The list of kooky characters is not over. Mr. Willis (Scott Hussey) is the landlord, and while not on drugs, it appears he is somewhat delusional as he lectures his tenants while collecting rent. We also met Lucille, one of the other tenants in the building. Sarah Dickinson, an FSCJ student, plays this elderly woman with multiple petty complaints and demands to perfection.
Two local cops storm into the apartment, after a neighbor complains that the occupants sometimes walk around nude. Officer Bream (Bryan Martins), who is Irish, gives them advice on how to make inexpensive curtains to cover the windows. He is assisted by a rookie, Officer Effing (Riley Shea). The final character is a father, portrayed by Jay Deen in a cameo role.
While it was sometimes difficult to follow all the action on stage, it was an interesting exploration of our cultural past. One aspect was somewhat unbelievable: while there were a couple of allusions to recreational drug use, the students did not visibly drink alcohol, smoke cigarettes or grass, or ingest drugs; it appears that the playwright was more interested in focusing on the real-life challenges the students were facing than in depicting drug-related distractions.
The entire cast was excellent in their characterizations and line perfect. The costumes by the marvelous Costume Crew were right on the mark, capturing the late 60’s look with aplomb.
The drama department at FSCJ’s South campus continues to surprise theater patrons year after year, well -staged plays that are carefully selected to challenge the actors while entertaining the audience.
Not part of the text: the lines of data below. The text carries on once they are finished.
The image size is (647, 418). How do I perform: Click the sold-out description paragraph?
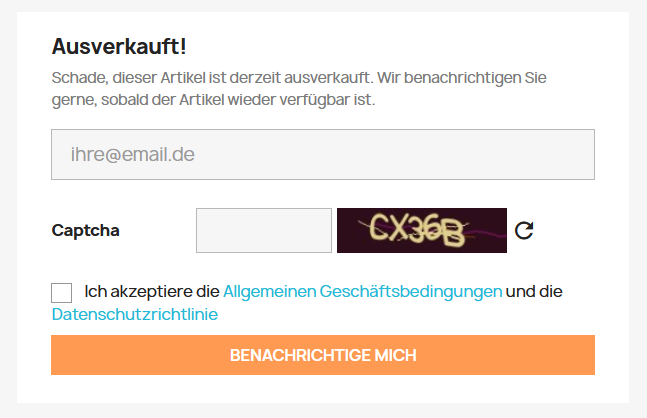(299, 89)
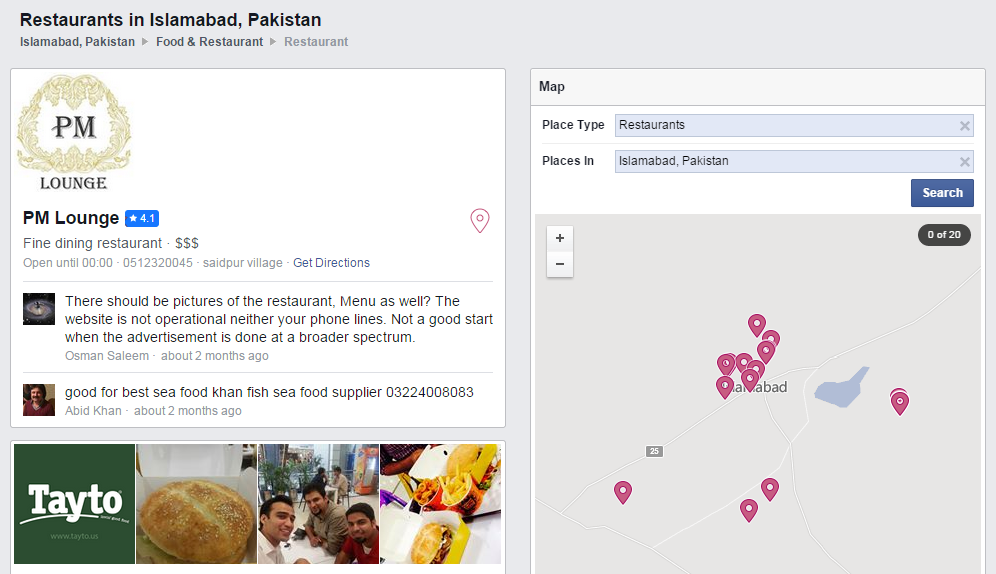Clear the Islamabad, Pakistan places field

(964, 162)
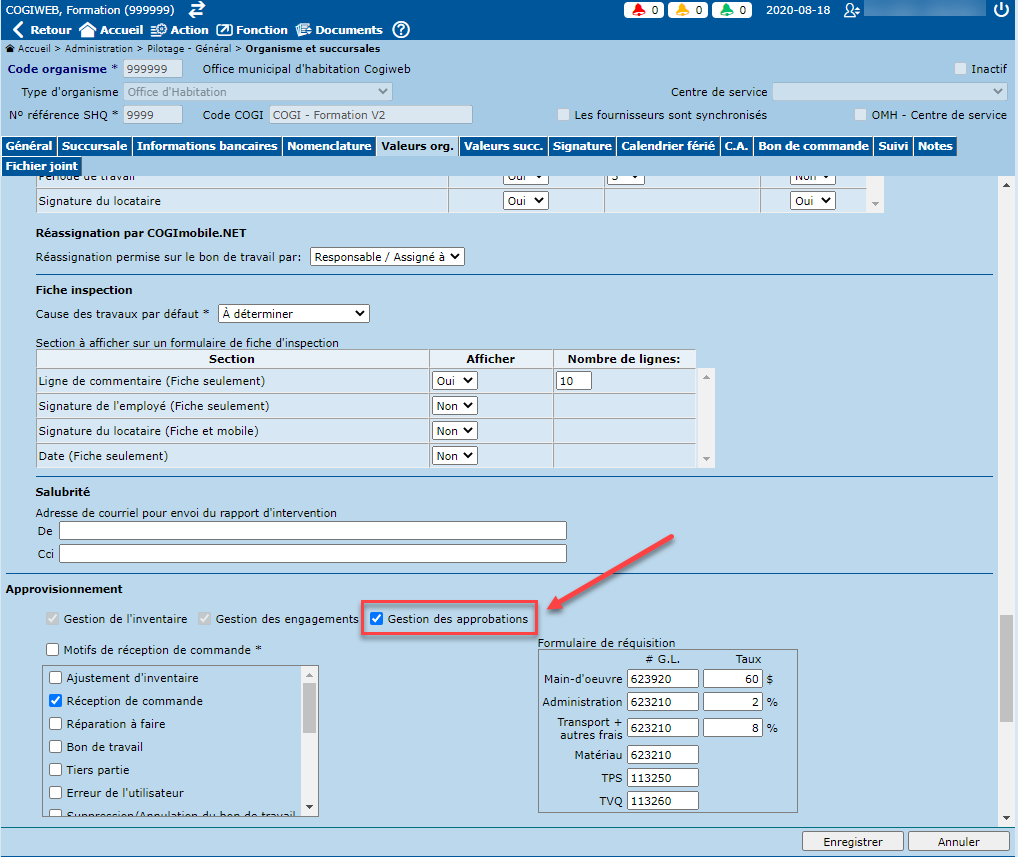Viewport: 1018px width, 857px height.
Task: Open the green bell notifications
Action: (x=733, y=10)
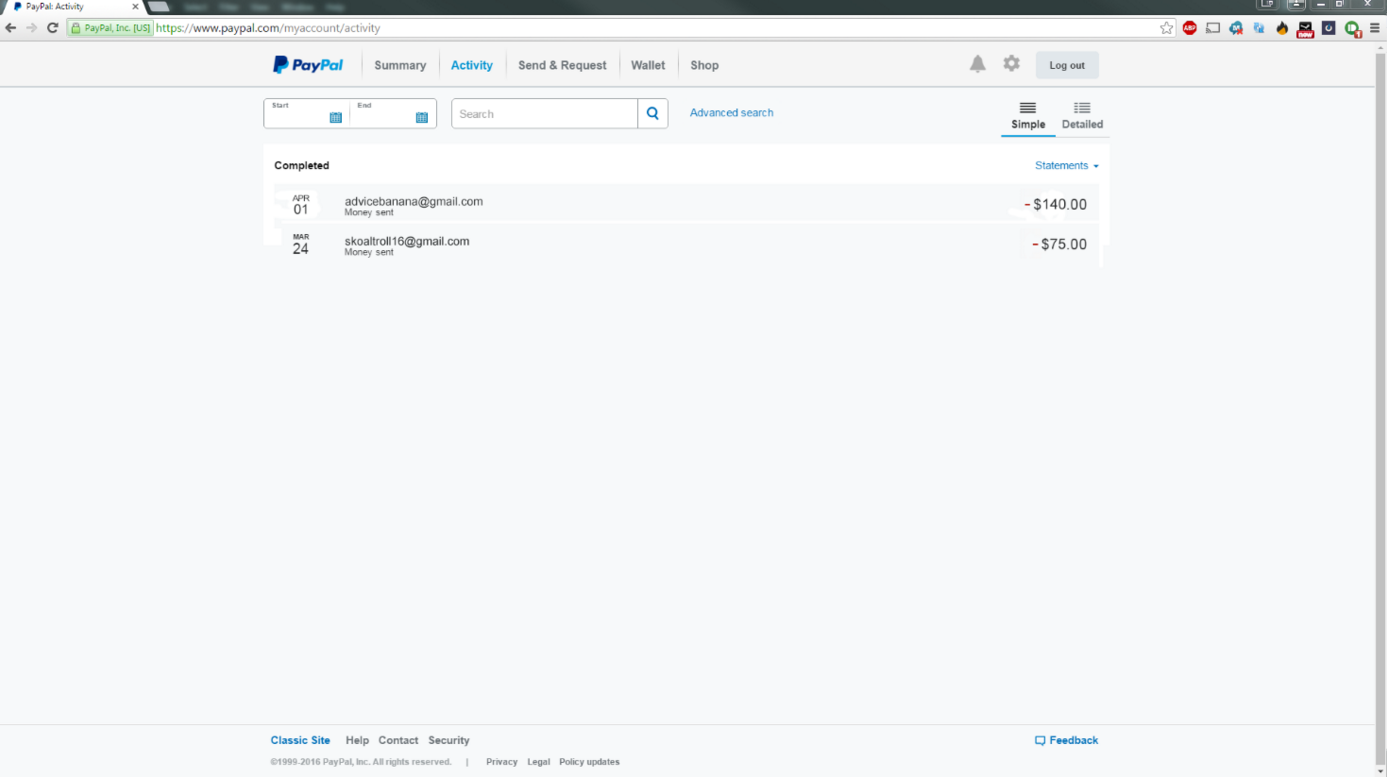Go to the Summary tab
The image size is (1387, 777).
click(x=400, y=65)
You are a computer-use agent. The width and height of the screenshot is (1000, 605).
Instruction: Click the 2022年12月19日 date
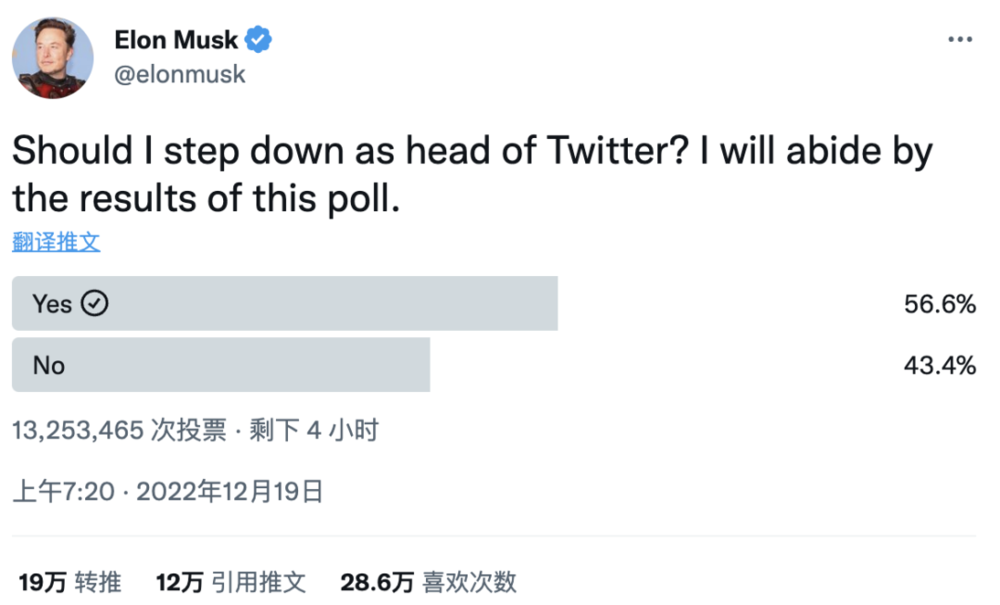click(x=230, y=492)

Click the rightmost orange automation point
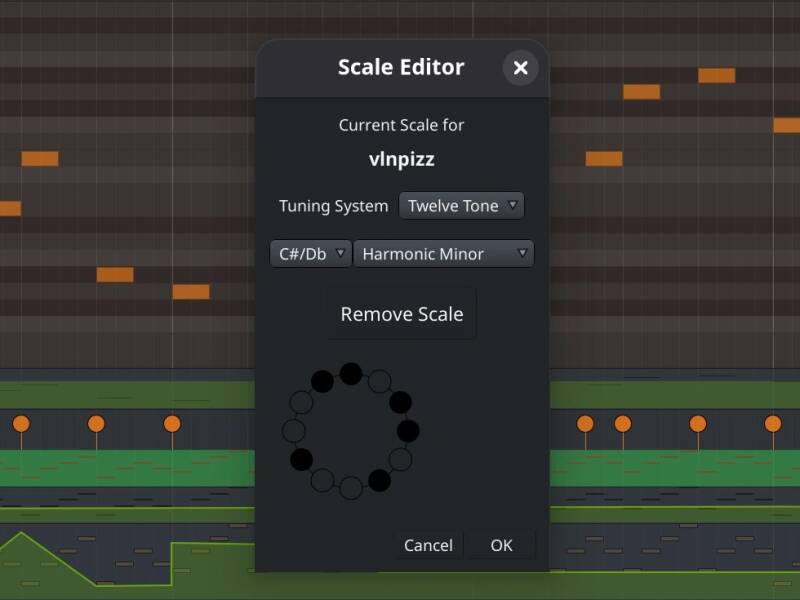[x=773, y=423]
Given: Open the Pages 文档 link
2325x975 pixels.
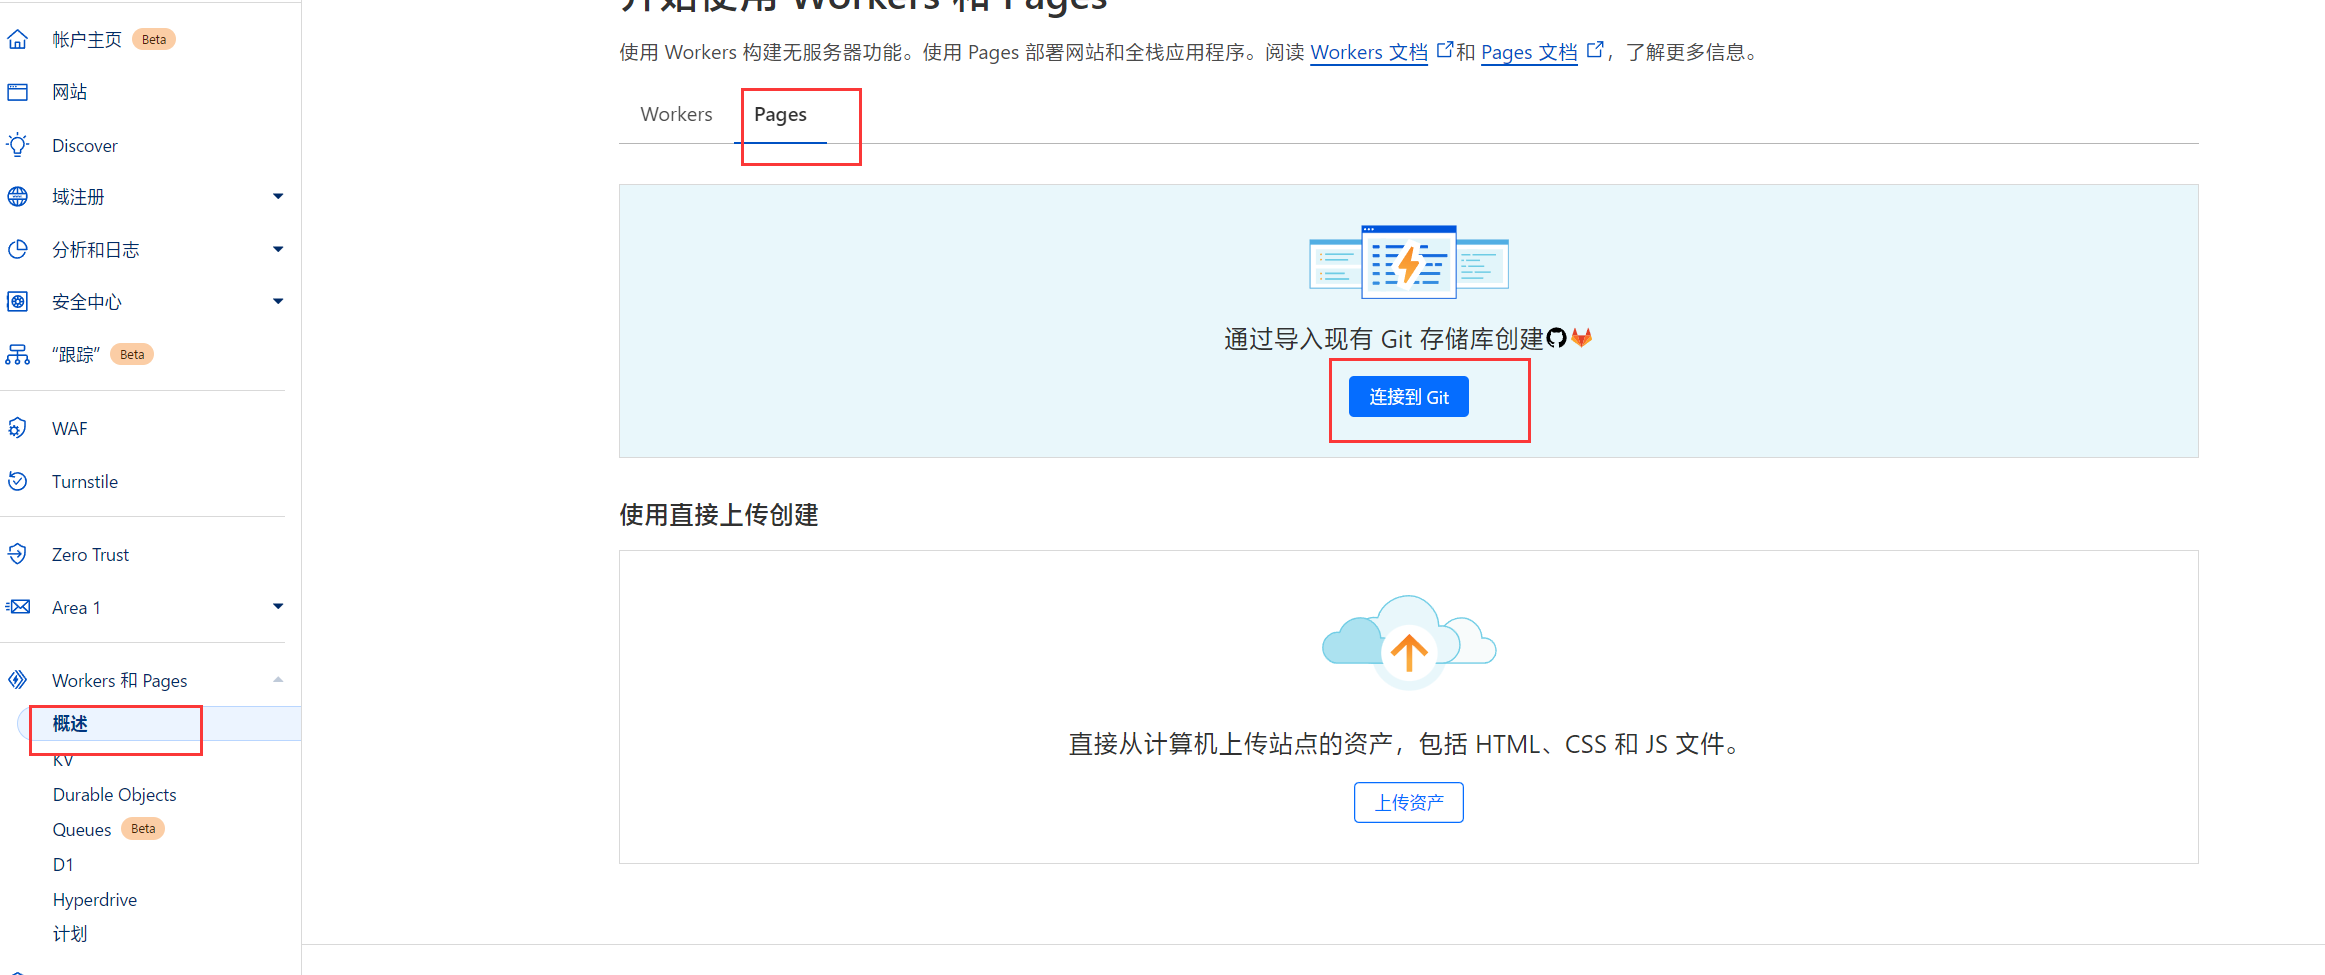Looking at the screenshot, I should click(1529, 53).
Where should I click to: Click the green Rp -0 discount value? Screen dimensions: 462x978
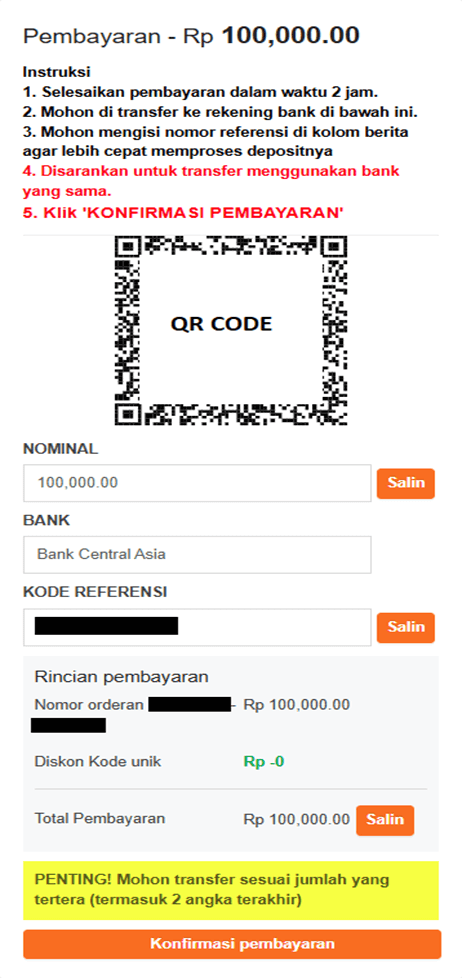click(x=264, y=762)
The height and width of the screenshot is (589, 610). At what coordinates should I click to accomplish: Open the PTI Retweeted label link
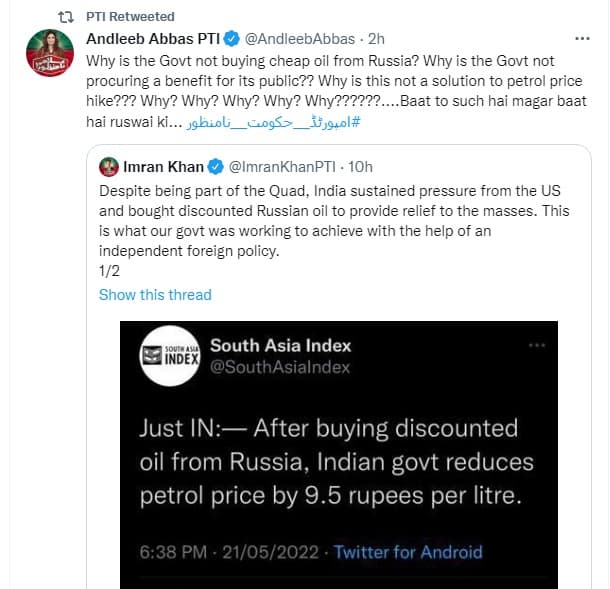(130, 17)
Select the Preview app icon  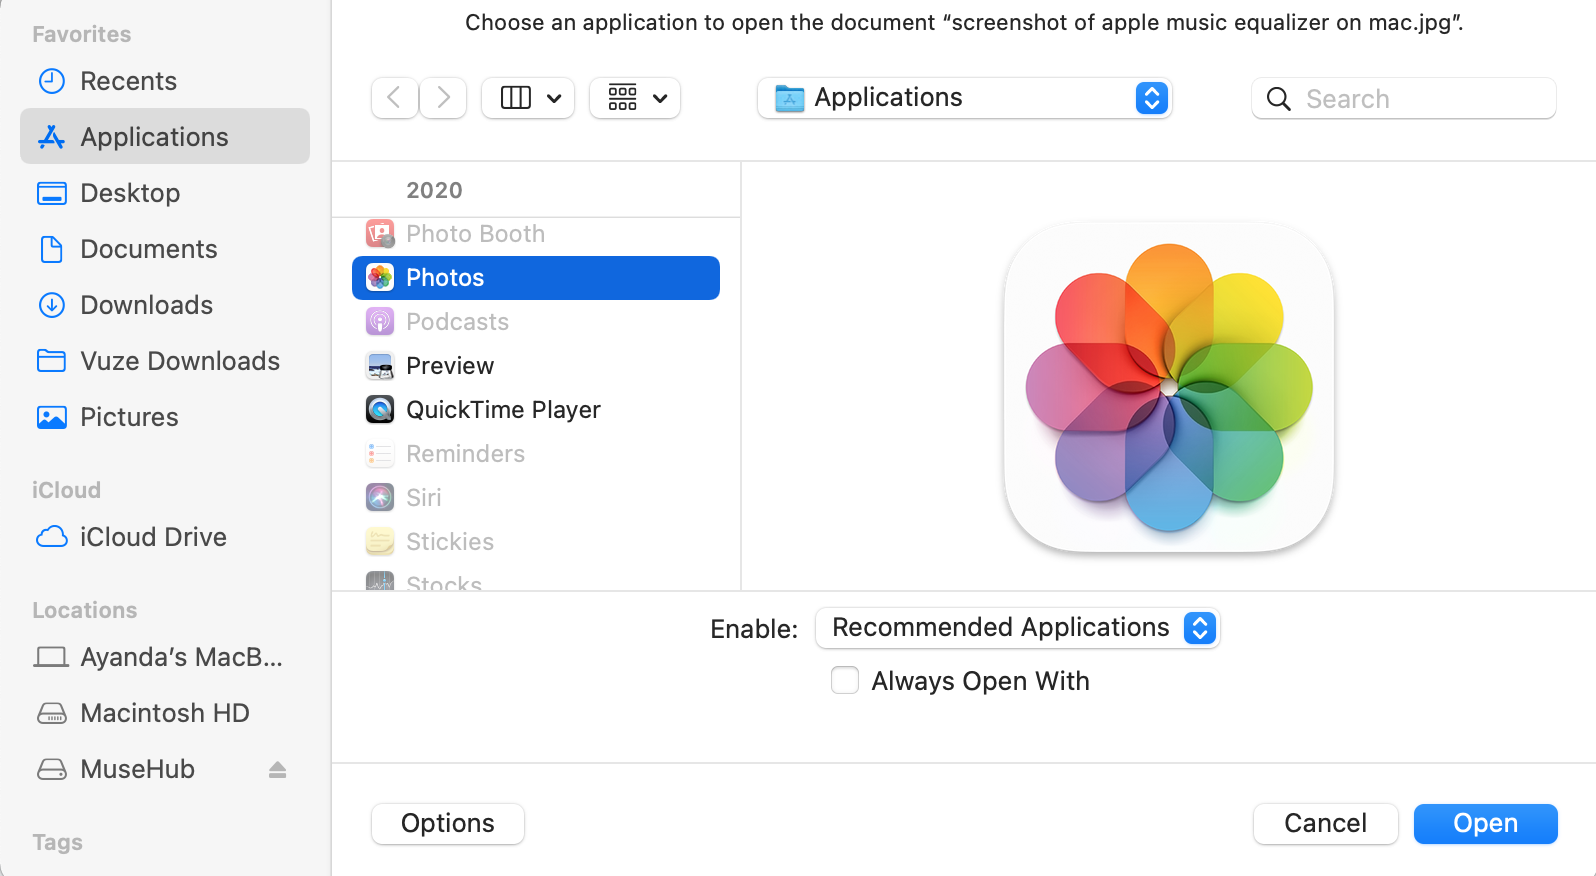[x=380, y=366]
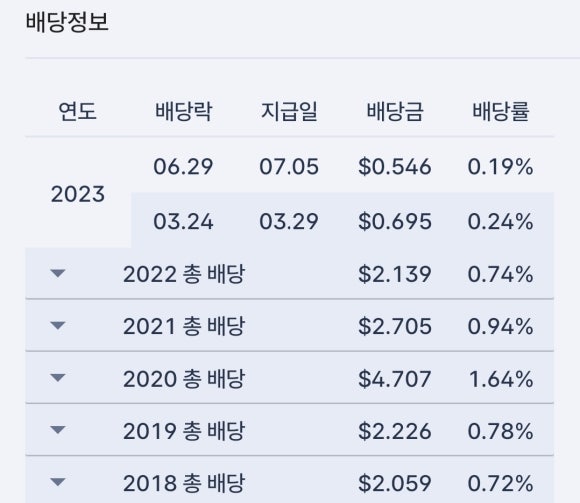Select the 배당금 column header
Image resolution: width=580 pixels, height=503 pixels.
click(395, 111)
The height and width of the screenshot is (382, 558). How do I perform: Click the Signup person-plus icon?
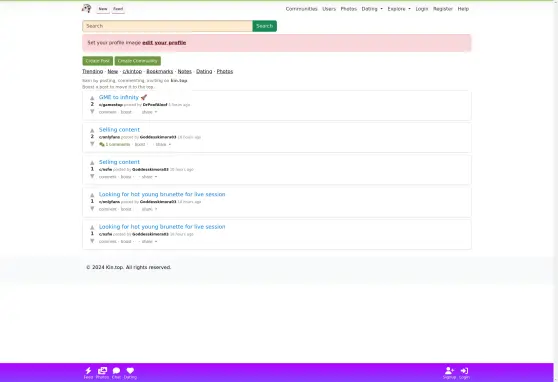449,371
Next up at the Wilson Center is the annual student Summer Musical Theatre Experience which will have a large cast under the direction of local theatre professionals. This year the musical is “The Wizard of Oz,” directed by Sam Fisher with Jay Deen designing the sets and Johnny Pettegrew handing the technical duties. The cast, of course, will be 7th to 12th grade students from schools in Duval, Clay, St. Johns, Nassau and outer lying counties.